Although neither London nor Dublin wants a restoration of the border it is proving difficulty to avoid.

Northern Ireland’s citizens had a vote in the UK’s Brexit referendum and chose, with almost 56 percent in favour, to stay in the EU along with the Republic.

But the North’s biggest political party, the Democratic Unionist Party (DUP), was in favour of Brexit and that party is now backing Theresa May and securing a majority in the House of Commons for her shaky minority government.

The DUP is fiercely opposed to any measure that would see Northern Ireland treated differently from the rest of the UK and therefore turned down a remarkably generous deal which would have left it within the Customs Union for trade purposes but, otherwise, outside the EU along with Britain.

It was a ‘best of both worlds’ offer that many countries might have jumped at. But the DUP said ‘No’ and have been backed in their stance by the ardent Brexiteers in Mrs May’s Conservative Party, creating a dilemma for both the Brexiteers and Ireland’s prime minister, Leo Varadkar.
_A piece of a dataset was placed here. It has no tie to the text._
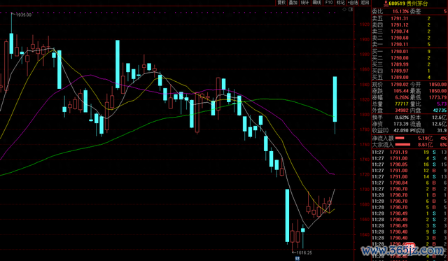Click the 净流入额 red bar indicator

click(400, 138)
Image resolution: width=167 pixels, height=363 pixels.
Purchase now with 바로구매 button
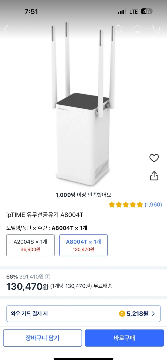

Dublin is determined that there will be no deal on Brexit which restores a border in Ireland. It would be happy enough with an agreement that left the whole of the UK in the Customs Union or something as close to it as makes no difference.

Mrs May seems willing to accept a compromise of this sort but it is doubtful if she can get it past the Brexiteers in her Cabinet, never mind her party. Their dilemma is that if they bring down the government Labour might win the subsequent election and dump both Mrs May and the DUP.

Mr Varadkar’s dilemma is that if he pushes too hard Britain may leave the EU without a deal and there will then be a hard border whether he likes it or not.

The dilemma for everyone in Cyprus, expats and Cypriots alike, is that while our future depends on an Irish settlement, there is little we can do to influence it.

Keeping our fingers crossed is not a great strategy but unfortunately that’s about as good as it gets.